Improving Data Loading and Communication Performance for Large-Scale Distributed Training

Baixi Sun, Indiana University Luddy School of Informatics, Computing, and Engineering, and Summer Student at ANL 2023
Webinar
CS Seminar Graphic

Large-scale distributed training of Deep Neural Network (DNN) models reveals performance issues on High-Performance Computing (HPC) clusters. On the one hand, the effectiveness of DNN models heavily depends on large training datasets (e.g., Terabyte-scale), making data loading challenging in today's distributed training. On the other hand, second-order optimizers offer improved convergence and generalization in DNN training but come with extra data communication overhead compared to stochastic gradient descent (SGD) optimizers. Therefore, reducing communication costs is crucial for the performance of second-order optimizers.

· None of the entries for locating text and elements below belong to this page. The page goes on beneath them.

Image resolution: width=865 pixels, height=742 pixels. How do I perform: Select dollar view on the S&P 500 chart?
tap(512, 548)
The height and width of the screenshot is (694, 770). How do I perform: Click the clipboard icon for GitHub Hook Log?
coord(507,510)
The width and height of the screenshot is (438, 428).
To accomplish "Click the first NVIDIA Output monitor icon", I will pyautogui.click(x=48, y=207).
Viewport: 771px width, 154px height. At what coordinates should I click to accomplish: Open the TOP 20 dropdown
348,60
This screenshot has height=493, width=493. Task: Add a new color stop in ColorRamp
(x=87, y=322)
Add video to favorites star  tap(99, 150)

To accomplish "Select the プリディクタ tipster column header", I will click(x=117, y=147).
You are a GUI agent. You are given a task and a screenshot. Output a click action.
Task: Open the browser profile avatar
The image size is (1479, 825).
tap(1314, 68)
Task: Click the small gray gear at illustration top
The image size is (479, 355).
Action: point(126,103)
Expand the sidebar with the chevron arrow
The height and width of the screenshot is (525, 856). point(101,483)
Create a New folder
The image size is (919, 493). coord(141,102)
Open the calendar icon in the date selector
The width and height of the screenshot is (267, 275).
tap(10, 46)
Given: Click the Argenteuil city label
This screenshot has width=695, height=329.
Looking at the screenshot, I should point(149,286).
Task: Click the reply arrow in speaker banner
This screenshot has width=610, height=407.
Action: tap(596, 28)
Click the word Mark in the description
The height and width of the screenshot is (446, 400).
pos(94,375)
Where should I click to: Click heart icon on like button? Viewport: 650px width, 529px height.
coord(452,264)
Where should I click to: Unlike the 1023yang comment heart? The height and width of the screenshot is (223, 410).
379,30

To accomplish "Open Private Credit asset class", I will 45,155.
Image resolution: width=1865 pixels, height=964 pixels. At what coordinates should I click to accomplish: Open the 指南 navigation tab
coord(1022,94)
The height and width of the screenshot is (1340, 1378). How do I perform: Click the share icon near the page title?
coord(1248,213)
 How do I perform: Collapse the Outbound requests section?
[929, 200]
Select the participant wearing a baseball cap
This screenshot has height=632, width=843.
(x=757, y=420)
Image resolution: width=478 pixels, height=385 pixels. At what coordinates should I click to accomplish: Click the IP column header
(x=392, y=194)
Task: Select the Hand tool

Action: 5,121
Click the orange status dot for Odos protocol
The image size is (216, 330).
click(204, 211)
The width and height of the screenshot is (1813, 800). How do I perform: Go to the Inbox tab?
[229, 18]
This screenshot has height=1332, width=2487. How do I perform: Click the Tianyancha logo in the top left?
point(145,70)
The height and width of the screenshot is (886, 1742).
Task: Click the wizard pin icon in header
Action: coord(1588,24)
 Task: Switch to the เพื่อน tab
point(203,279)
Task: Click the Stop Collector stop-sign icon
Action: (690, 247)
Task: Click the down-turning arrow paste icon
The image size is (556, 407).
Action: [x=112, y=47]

To address these problems, I will discuss two system-level optimizations: SOLAR and SSO. SOLAR utilizes offline and online scheduling strategies to optimize the data loading cost from parallel filesystems to device memory (e.g., Graphics Processing Unit - GPU). SSO avoids latency-bounded communication and integrates lossy compression algorithms to reduce communication message size while preserving the benefits of second-order optimizers, such as faster convergence compared to SGD-based optimizers. Specifically, I will describe the challenges of data loading and communication in large-scale distributed training, share our insights on performance improvements, and explain how SOLAR and SSO address these challenges and issues.